Thursday, May 28, 2009

This is absurd

I had to call my primary care doctor this afternoon, after my surgeon/ob-gyn who did my hysterectomy took a look at my body and and said, "I have never seen anything like this," and "we may have to readmit you to the hospital if this gets any worse" and "we need to go through your primary care doctor to get you into a dermatologist."

Oh holy hell, I don't even know where to start with this story.


By Tuesday morning, there were red dots all over my feet and hands, which is when the doctor said I was allergic to Augmentin. He switched me to Ciprofloxin, and told me to take Benadryl every four hours.

Yesterday morning, I woke to arms and legs covered with what look like measles, and hands and feet swollen and feeling like there are on fire, and covered with huge round spots that were overlapping each other.

The OB-GYN's office agreed to squeeze me in to see my doctor, even though I had seen him the day before, and that's when he said, "WOW." And all the other stuff at the beginning of this. He gave me a script for a steroid pack and told me to go get it filled right away and to call him and my primary care doctor if there was no improvement by morning.

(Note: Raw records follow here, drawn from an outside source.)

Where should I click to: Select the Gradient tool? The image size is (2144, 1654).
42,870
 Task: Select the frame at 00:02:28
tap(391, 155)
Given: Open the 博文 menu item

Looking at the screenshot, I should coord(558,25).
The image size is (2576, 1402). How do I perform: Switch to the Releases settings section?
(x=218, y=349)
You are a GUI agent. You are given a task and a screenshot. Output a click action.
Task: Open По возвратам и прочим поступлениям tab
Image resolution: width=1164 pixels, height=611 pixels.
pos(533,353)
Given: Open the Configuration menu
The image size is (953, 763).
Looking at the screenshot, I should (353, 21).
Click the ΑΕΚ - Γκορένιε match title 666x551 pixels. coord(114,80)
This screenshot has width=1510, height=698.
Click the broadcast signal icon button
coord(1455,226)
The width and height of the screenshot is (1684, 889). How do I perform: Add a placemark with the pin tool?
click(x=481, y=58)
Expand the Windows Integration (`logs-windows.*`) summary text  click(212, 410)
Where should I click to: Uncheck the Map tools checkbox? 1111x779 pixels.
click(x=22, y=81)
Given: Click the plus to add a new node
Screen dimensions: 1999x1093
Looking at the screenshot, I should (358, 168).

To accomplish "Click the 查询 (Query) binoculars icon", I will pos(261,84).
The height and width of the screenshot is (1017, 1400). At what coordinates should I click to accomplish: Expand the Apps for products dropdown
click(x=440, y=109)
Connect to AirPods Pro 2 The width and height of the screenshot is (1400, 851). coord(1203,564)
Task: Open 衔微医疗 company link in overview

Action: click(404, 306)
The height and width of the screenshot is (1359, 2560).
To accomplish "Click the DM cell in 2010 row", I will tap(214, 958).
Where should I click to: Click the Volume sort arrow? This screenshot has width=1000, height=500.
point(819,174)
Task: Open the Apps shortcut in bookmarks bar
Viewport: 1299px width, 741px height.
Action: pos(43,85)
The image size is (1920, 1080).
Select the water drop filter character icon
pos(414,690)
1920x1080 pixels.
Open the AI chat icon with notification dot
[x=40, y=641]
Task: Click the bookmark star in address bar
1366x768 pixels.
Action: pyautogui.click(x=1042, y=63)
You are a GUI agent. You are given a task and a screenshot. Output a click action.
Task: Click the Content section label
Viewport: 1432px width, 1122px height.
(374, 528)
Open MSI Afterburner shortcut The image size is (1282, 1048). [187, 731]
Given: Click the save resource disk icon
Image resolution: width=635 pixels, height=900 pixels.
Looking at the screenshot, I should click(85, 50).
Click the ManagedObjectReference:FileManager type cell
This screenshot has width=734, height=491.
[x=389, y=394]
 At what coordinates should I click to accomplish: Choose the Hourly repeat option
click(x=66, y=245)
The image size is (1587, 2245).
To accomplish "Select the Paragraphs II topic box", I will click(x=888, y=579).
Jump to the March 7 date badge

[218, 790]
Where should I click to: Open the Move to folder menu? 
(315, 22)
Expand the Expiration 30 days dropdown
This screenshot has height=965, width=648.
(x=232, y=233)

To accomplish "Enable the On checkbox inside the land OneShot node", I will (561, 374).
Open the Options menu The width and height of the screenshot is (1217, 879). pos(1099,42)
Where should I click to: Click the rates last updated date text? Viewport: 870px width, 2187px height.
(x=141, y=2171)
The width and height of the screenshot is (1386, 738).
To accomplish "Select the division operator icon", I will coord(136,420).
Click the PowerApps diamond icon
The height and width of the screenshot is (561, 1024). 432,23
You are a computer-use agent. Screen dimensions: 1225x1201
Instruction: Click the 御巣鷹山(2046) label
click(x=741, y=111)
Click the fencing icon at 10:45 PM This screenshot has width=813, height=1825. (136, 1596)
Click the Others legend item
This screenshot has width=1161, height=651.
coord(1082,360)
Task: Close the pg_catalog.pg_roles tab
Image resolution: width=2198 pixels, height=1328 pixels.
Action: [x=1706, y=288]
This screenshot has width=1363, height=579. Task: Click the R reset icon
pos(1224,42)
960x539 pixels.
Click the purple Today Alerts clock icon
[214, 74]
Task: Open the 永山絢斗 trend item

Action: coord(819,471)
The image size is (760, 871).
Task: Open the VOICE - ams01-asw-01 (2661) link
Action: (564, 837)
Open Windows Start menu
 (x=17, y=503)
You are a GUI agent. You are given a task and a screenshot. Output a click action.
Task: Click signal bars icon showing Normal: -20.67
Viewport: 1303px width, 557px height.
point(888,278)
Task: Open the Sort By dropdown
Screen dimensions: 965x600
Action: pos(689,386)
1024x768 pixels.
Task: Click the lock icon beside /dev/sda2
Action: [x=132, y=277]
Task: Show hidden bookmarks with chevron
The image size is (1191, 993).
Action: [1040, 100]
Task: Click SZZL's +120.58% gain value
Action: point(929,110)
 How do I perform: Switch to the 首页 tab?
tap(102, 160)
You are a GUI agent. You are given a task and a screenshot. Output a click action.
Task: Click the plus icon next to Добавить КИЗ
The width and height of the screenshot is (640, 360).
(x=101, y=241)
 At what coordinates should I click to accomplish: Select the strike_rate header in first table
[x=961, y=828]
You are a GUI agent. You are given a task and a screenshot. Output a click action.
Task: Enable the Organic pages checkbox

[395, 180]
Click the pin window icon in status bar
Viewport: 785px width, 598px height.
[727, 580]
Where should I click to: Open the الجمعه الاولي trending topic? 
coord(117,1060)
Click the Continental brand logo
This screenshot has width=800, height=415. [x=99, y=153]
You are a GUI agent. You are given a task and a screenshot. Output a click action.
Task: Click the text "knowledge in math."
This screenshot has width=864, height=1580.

I filled the steroid script, and then (LIKE AN IDIOT) drove to my office for the first time in two weeks, where I worked for three hours, before I realized my feet were f**king purple. PURPLE.

I called the primary care doctor.

The nurse said my primary care doctor is Central America with some other doctors on a medical relief trip. I tell the nurse what is going on with me and she says, "YOU NEED TO COME HERE. NOW. RIGHT NOW. One of the other doctors needs to see you right now."

I arrived at the office, and the nurse for the new doctor (who might be 30, maybe, but he looks 17) - anyway, the nurse looks at my feet and legs and says, "Wow. What is...? What HAPPENED TO YOU?"

I tell her the story, and she says, "I'll go get him. He's gonna need gloves." (My feet are swollen and covered with round raised blisters that look like bull's eyes. It is horrifying. It also feels like my feet are on fire.)

Then my mom arrived. (Because, yes, evidently, I am 12, and when I feel lousy, I want my mom, so I had called her on my way to the office.) My mom was freaked out by my feet, legs, arms and hands. (Did I mention that this horror is on my hands as well? Not nearly so bad as my feet, though.)

When the Doogie-Howser-doctor came in, to both my mom and my surprise, he sat down next to my foot and picked it up - totally without gloves. "I've seen this before," he said.

I said, "what is it?" and he said, "It's an extremely serious allergic reaction to Augmentin and sulfa drugs. Can you breathe okay?"

CAN I BREATHE OKAY???? CAN I BREATHE OKAY??? Not so much when you are looking at me like it is a real possibility that I MIGHT NOT BE ABLE TO BREATHE OKAY SOMETIME SOON."

I think I'm going to hyperventilate," I said.

"Don't," he said.

Then he told me that he hopes the steroids can block more damage, but that some damage has already been done, and it's going to get worse before it gets better, and that probably the skin on my feet is going to start to peel off. And then he numbed part of my leg and cut out a section of one of then newer hives/bumps to send it to be biopsied in case he is wrong about this being an allergic reaction.

I am supposed to take Benadryl every four hours and the steroids and keep my feet elevated and call if the swelling doesn't start to go down.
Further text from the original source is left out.